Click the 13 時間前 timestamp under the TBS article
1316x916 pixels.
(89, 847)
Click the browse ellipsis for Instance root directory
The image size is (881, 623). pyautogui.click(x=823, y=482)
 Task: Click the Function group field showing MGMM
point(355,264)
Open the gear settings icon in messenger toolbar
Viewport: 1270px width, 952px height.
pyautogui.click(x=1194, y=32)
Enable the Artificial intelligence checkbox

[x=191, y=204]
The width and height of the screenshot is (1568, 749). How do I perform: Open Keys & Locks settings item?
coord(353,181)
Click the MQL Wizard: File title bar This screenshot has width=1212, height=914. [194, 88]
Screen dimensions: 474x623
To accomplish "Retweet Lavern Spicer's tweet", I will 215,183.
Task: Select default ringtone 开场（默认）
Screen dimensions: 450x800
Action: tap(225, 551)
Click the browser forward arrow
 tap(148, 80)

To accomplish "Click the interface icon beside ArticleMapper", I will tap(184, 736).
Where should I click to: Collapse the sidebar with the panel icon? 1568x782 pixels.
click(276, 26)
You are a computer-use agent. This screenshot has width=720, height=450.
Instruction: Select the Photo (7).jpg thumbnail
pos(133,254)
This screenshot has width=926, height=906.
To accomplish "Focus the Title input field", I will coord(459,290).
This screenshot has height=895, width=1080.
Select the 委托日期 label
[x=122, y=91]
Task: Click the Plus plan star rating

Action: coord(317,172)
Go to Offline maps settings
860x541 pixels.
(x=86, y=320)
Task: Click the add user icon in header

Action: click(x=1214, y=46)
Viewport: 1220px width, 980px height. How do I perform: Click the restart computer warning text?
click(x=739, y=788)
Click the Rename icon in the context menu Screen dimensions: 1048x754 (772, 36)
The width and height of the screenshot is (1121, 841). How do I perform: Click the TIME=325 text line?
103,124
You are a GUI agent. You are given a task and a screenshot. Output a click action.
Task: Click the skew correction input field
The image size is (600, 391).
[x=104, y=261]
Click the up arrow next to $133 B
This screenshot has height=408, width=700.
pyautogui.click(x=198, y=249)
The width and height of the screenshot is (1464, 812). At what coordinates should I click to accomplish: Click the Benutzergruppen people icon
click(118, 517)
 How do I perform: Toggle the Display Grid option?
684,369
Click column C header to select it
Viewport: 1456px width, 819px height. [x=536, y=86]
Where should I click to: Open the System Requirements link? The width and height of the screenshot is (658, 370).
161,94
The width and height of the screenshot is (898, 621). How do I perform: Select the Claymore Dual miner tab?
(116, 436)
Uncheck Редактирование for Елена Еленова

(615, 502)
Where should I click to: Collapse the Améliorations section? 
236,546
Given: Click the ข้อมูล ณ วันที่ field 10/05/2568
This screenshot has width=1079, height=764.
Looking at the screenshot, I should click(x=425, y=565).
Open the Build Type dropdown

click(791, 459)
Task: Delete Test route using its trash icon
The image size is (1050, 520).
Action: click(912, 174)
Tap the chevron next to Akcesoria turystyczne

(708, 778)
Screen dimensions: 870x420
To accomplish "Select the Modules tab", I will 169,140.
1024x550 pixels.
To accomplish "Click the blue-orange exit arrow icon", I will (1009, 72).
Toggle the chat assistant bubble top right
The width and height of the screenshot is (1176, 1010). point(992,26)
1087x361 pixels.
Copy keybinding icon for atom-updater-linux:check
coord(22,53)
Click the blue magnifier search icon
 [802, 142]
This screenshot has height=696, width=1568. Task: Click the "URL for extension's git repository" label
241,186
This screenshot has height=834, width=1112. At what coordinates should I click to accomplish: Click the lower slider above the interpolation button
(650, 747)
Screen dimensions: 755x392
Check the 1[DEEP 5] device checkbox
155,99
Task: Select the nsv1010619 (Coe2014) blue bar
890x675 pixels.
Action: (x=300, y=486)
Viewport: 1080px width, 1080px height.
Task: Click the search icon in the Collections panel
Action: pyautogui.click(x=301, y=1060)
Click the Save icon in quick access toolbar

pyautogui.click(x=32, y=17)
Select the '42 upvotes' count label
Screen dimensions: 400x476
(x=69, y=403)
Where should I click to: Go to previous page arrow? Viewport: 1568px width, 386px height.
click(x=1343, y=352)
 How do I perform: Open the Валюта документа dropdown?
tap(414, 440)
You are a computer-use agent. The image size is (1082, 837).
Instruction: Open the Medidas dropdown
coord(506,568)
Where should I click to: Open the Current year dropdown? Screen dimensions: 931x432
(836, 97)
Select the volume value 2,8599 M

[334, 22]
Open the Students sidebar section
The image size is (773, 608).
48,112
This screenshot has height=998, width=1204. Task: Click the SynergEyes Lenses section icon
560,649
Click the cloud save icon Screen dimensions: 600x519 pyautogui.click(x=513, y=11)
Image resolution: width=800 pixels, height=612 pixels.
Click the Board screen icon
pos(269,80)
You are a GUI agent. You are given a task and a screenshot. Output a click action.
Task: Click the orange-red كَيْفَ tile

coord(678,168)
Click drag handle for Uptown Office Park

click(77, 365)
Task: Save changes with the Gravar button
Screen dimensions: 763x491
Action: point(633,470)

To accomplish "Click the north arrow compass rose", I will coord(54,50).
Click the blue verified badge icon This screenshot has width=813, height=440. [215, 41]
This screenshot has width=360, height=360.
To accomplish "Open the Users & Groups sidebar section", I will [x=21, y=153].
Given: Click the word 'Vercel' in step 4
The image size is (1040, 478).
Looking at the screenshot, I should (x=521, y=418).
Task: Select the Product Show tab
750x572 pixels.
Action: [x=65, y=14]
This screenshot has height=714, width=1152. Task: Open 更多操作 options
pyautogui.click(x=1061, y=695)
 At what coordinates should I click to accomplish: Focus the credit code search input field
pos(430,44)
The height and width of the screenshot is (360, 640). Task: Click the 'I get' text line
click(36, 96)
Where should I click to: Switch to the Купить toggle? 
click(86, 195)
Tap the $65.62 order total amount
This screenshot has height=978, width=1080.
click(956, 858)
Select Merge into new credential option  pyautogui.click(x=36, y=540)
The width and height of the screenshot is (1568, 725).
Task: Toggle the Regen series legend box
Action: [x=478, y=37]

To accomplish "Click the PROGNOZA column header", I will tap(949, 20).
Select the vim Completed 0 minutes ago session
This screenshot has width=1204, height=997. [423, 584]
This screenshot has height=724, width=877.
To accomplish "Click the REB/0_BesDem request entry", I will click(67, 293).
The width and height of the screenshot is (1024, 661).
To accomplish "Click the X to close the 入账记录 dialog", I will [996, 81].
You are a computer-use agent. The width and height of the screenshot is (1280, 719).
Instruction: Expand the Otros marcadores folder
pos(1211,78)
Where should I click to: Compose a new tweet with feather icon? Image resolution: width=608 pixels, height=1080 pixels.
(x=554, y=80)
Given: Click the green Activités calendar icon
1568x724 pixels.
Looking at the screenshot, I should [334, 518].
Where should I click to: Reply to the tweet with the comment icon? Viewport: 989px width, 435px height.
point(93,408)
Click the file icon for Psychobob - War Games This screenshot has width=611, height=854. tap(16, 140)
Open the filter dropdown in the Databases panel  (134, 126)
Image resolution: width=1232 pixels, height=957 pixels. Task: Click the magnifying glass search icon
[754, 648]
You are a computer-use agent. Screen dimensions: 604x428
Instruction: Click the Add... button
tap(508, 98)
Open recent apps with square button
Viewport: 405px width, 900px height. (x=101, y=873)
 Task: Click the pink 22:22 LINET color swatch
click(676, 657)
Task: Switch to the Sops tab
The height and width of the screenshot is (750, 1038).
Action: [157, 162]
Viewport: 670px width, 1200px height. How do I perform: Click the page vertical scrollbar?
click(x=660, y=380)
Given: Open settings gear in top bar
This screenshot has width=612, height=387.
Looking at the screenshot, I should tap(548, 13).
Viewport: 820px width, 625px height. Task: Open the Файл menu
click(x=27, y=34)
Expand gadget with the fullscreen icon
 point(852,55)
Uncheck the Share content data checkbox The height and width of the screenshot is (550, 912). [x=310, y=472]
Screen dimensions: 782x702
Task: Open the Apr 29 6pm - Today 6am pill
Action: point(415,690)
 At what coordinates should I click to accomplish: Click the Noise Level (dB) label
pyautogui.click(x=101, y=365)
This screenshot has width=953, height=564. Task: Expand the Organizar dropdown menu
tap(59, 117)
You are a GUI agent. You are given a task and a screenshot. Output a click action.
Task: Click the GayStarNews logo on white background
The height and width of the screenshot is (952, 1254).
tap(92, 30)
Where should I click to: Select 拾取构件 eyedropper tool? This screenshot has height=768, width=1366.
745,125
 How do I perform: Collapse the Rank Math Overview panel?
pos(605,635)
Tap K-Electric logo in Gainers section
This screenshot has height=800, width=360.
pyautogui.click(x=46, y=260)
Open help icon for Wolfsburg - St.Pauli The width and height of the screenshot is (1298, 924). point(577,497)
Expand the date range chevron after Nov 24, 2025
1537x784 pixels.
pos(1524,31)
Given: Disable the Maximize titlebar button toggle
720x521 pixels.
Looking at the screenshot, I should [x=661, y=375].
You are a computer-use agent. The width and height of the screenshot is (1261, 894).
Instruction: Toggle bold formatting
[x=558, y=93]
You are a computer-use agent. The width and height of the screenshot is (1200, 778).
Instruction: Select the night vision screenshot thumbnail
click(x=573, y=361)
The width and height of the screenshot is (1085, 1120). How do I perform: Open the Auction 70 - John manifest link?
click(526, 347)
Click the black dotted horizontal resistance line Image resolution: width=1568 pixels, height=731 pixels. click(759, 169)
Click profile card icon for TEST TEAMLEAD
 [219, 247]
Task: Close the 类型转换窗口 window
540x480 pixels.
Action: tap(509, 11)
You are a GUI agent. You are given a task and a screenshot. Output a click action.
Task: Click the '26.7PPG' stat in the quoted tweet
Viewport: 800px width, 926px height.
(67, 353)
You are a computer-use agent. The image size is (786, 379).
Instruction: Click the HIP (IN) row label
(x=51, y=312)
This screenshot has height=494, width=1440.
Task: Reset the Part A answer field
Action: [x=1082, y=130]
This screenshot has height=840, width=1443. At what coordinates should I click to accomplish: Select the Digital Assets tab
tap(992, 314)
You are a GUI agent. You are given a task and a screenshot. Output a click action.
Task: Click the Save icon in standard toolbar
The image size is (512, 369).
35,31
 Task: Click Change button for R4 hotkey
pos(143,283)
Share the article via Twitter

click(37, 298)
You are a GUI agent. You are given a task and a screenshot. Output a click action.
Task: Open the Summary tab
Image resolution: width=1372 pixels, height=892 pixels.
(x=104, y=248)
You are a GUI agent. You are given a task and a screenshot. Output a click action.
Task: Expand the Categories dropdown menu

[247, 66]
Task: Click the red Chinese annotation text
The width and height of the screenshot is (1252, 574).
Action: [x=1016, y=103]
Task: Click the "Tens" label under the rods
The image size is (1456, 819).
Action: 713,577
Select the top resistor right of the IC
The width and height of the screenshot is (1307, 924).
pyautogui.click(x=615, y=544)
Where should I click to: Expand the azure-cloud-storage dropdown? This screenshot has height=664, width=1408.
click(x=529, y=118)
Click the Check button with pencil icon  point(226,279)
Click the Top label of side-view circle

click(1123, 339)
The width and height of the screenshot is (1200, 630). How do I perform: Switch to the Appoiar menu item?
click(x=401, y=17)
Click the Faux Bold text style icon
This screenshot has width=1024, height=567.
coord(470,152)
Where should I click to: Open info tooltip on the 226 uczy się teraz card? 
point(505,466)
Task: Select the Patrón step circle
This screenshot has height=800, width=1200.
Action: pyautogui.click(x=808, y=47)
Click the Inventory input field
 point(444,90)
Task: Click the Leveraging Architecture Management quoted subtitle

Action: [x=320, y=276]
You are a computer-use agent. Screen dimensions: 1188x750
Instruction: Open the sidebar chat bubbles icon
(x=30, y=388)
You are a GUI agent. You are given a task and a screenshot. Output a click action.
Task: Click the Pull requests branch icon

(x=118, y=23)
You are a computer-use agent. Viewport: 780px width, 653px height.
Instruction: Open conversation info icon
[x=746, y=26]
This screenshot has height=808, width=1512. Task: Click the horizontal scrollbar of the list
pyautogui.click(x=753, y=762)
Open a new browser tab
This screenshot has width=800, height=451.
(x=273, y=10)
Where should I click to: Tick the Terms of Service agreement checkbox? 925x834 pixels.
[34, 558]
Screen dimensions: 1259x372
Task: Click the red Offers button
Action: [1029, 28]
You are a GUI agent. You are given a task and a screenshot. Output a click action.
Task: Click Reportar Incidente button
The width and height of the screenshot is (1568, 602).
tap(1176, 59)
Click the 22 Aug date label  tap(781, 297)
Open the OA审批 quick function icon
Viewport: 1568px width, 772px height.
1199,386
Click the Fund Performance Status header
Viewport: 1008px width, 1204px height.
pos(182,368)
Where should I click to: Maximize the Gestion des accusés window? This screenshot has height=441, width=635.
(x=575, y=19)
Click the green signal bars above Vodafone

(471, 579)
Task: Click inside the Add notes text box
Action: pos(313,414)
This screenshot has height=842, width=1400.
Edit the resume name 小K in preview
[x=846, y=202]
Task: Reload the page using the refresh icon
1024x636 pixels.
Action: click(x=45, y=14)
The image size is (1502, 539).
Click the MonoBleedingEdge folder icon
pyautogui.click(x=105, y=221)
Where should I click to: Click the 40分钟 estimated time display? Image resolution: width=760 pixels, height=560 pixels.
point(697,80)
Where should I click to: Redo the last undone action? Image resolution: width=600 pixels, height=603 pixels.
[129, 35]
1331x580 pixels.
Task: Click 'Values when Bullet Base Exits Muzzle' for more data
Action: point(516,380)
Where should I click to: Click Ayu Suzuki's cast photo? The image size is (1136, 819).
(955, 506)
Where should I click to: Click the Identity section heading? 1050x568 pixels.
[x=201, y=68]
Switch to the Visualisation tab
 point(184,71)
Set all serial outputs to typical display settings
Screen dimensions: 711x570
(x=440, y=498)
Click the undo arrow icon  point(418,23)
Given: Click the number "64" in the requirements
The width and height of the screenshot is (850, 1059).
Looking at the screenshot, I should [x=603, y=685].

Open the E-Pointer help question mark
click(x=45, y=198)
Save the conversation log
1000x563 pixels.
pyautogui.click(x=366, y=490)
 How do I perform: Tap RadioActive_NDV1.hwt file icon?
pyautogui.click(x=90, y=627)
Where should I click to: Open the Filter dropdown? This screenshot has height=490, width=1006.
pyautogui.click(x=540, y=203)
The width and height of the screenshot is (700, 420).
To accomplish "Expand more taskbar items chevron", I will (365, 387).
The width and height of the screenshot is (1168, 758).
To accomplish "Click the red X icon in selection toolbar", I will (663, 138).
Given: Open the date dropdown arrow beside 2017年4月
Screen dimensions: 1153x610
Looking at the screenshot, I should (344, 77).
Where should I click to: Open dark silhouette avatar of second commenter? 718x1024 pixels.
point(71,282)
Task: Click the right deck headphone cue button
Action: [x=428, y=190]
_ _ _ _ _ _ _
Task instructions:
Where the listing above reaches the line that contains "is (1280, 719).", start retyping, and finish with the line that contains "Given: Click the green"; reproduce those lines exactly and no others.

Expected output:
You are a computer-use agent. The width and height of the screenshot is (1280, 719).
Instruction: Expand the Otros marcadores folder
pos(1211,78)
Where should I click to: Compose a new tweet with feather icon? Image resolution: width=608 pixels, height=1080 pixels.
(x=554, y=80)
Given: Click the green Activités calendar icon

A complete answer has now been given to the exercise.